BACKGROUND: The topical vitamin D analogue calcipotriene has been reported to be an effective treatment for patients with psoriasis. Comparative studies with topical steroids are informative in judging this new therapy.
OBJECTIVE: The purpose of this study was to evaluate the efficacy and safety of calcipotriene ointment 0.005% versus fluocinonide ointment 0.05% in the treatment of plaque psoriasis.
METHODS: This study was a randomized, double-blind, parallel-group, active-controlled trial in adults who had at least mild overall disease severity and plaque elevation of at least moderate severity. Treatments were applied twice daily for 6 weeks, and subjects were evaluated at weeks 0, 2, 4, and 6. Subjects were graded on a 9-point scale (0 to 8) for scaling, erythema, plaque elevation, and for overall disease severity. A physician's global assessment of improvement/worsening was performed at every visit.
RESULTS: A total of 114 subjects were enrolled at six study sites. Ninety-nine subjects completed the trial. Mean scores for signs of scaling and plaque elevation in calcipotriene-treated subjects were significantly lower by week 2 than in the fluocinonide-treated subjects. These scores continued to be significantly lower than fluocinonide through week 6 (p < 0.05). Mean scores for erythema in calcipotriene-treated subjects were significantly lower than those in fluocinonide-treated subjects at weeks 4 and 6 (p < 0.05).
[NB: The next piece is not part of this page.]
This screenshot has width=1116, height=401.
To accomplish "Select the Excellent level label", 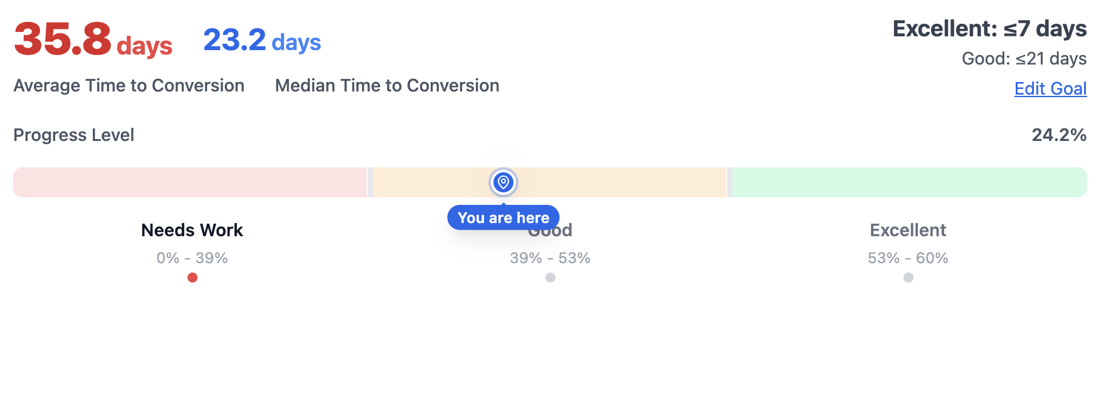I will coord(908,230).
Both the physician's global assessment and overall disease severity showed statistically significant treatment differences in favor of calcipotriene at week 4 (p < 0.05). This superior efficacy continued through week 6. Treatment-related adverse events were observed in 12 calcipotriene-treated subjects and 5 fluocinonide-treated subjects; all were considered minor.
CONCLUSION: Calcipotriene was superior to fluocinonide in the treatment of plaque psoriasis.